* **Extracted text**
***
ValueError: setting an array element with a sequence. The requested array has an inhomogeneous shape after 1 dimensions. The detected shape was (15361,) + inhomogeneous part. #47

Closed GMFranceschini closed 7 months ago

GMFranceschini commented 8 months ago

Dear developers, I encounter this error when running higashi_model.train_for_imputation_nbr_0().

[...]/mamba_root/envs/higashi/lib/python3.9/site-packages/higashi-0.1.0a0-py3.9.egg/higashi/Higashi_wrapper.py", line 321, in one_thread_generate_neg
    to_neighs = np.array(to_neighs)[:-1]
ValueError: setting an array element with a sequence. The requested array has an inhomogeneous shape after 1 dimensions. The detected shape was (15361,) + inhomogeneous part.
"""

Do you have any clues about what might be the problem? Maybe my version of Numpy is too recent? Any advice is appreciated.

My script looks like this.
***
* **Record list**

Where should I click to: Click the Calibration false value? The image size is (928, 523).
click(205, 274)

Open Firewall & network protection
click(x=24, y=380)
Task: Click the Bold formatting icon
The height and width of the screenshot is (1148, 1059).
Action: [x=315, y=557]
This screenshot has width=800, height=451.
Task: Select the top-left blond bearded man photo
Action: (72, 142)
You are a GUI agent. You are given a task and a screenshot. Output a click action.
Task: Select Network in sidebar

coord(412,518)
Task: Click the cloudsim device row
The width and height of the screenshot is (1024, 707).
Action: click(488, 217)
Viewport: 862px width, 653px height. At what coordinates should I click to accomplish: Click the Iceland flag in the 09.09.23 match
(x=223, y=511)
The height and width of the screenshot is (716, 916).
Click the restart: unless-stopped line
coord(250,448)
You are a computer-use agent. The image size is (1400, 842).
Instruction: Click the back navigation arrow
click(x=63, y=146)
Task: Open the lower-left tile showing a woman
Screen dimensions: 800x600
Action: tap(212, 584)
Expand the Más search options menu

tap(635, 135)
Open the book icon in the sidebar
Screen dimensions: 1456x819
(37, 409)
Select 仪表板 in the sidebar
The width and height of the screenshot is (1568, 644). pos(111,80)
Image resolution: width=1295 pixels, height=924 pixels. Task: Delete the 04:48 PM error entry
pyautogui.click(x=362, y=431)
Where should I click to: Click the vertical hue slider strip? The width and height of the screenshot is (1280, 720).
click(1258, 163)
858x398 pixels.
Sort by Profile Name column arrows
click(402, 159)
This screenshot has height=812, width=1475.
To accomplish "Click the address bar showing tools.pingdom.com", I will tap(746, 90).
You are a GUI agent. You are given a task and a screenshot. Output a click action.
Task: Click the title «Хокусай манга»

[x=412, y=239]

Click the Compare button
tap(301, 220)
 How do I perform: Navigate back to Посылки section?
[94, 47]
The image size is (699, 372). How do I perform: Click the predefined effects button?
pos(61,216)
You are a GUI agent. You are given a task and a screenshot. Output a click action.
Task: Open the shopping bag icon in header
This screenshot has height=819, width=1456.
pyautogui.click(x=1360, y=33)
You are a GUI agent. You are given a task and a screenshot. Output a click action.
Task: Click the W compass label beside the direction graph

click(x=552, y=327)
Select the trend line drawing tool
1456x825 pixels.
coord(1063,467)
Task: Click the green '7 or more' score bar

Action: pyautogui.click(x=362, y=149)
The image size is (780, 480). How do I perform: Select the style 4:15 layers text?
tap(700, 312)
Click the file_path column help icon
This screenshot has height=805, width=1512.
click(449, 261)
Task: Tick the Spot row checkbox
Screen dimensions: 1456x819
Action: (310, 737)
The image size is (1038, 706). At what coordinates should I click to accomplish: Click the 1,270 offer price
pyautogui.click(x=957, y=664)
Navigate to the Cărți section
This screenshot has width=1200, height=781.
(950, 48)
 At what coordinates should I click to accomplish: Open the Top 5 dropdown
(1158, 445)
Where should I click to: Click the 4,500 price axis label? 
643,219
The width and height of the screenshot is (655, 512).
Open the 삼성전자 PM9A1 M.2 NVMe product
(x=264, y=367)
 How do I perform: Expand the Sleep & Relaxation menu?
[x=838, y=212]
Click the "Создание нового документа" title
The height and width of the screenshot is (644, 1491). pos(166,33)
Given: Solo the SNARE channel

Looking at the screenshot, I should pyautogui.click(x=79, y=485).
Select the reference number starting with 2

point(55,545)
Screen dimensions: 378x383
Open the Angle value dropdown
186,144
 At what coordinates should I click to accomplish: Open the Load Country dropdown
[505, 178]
***
* **Brief**
Reproduce the issue report on the inhomogeneous-shape ValueError word for word and in full.

* **Correct result**
ValueError: setting an array element with a sequence. The requested array has an inhomogeneous shape after 1 dimensions. The detected shape was (15361,) + inhomogeneous part. #47

Closed GMFranceschini closed 7 months ago

GMFranceschini commented 8 months ago

Dear developers, I encounter this error when running higashi_model.train_for_imputation_nbr_0().

[...]/mamba_root/envs/higashi/lib/python3.9/site-packages/higashi-0.1.0a0-py3.9.egg/higashi/Higashi_wrapper.py", line 321, in one_thread_generate_neg
    to_neighs = np.array(to_neighs)[:-1]
ValueError: setting an array element with a sequence. The requested array has an inhomogeneous shape after 1 dimensions. The detected shape was (15361,) + inhomogeneous part.
"""

Do you have any clues about what might be the problem? Maybe my version of Numpy is too recent? Any advice is appreciated.

My script looks like this.